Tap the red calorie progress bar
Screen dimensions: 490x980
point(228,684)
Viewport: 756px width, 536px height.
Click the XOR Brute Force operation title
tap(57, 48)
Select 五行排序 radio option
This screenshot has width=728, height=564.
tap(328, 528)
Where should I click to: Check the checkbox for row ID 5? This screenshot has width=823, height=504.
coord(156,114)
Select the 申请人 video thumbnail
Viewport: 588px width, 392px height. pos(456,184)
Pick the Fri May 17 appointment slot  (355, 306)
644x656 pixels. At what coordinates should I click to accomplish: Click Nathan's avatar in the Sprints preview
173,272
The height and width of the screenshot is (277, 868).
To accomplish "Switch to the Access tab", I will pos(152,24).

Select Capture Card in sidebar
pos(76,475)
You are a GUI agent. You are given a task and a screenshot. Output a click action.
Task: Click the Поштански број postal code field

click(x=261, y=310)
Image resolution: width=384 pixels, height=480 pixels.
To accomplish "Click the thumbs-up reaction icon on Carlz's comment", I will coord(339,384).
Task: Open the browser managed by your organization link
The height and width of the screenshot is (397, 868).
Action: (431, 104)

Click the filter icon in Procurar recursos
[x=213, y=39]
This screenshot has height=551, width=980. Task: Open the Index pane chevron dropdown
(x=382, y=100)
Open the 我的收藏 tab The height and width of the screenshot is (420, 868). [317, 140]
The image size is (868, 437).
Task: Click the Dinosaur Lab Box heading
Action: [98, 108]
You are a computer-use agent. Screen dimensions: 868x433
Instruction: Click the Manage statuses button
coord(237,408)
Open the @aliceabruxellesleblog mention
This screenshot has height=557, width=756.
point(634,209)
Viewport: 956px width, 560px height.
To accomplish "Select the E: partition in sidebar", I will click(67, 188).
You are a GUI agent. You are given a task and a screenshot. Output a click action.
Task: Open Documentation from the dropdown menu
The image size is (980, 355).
•••••
Work request - Output the entries above in their entirety, exactly as written.

Answer area -
Tap the red calorie progress bar
Screen dimensions: 490x980
point(228,684)
Viewport: 756px width, 536px height.
Click the XOR Brute Force operation title
tap(57, 48)
Select 五行排序 radio option
This screenshot has width=728, height=564.
tap(328, 528)
Where should I click to: Check the checkbox for row ID 5? This screenshot has width=823, height=504.
coord(156,114)
Select the 申请人 video thumbnail
Viewport: 588px width, 392px height. pos(456,184)
Pick the Fri May 17 appointment slot  (355, 306)
644x656 pixels. At what coordinates should I click to accomplish: Click Nathan's avatar in the Sprints preview
173,272
The height and width of the screenshot is (277, 868).
To accomplish "Switch to the Access tab", I will pos(152,24).

Select Capture Card in sidebar
pos(76,475)
You are a GUI agent. You are given a task and a screenshot. Output a click action.
Task: Click the Поштански број postal code field

click(x=261, y=310)
Image resolution: width=384 pixels, height=480 pixels.
To accomplish "Click the thumbs-up reaction icon on Carlz's comment", I will coord(339,384).
Task: Open the browser managed by your organization link
The height and width of the screenshot is (397, 868).
Action: (431, 104)

Click the filter icon in Procurar recursos
[x=213, y=39]
This screenshot has height=551, width=980. Task: Open the Index pane chevron dropdown
(x=382, y=100)
Open the 我的收藏 tab The height and width of the screenshot is (420, 868). [317, 140]
The image size is (868, 437).
Task: Click the Dinosaur Lab Box heading
Action: [98, 108]
You are a computer-use agent. Screen dimensions: 868x433
Instruction: Click the Manage statuses button
coord(237,408)
Open the @aliceabruxellesleblog mention
This screenshot has height=557, width=756.
point(634,209)
Viewport: 956px width, 560px height.
To accomplish "Select the E: partition in sidebar", I will click(67, 188).
You are a GUI agent. You are given a task and a screenshot. Output a click action.
Task: Open Documentation from the dropdown menu
The image size is (980, 355).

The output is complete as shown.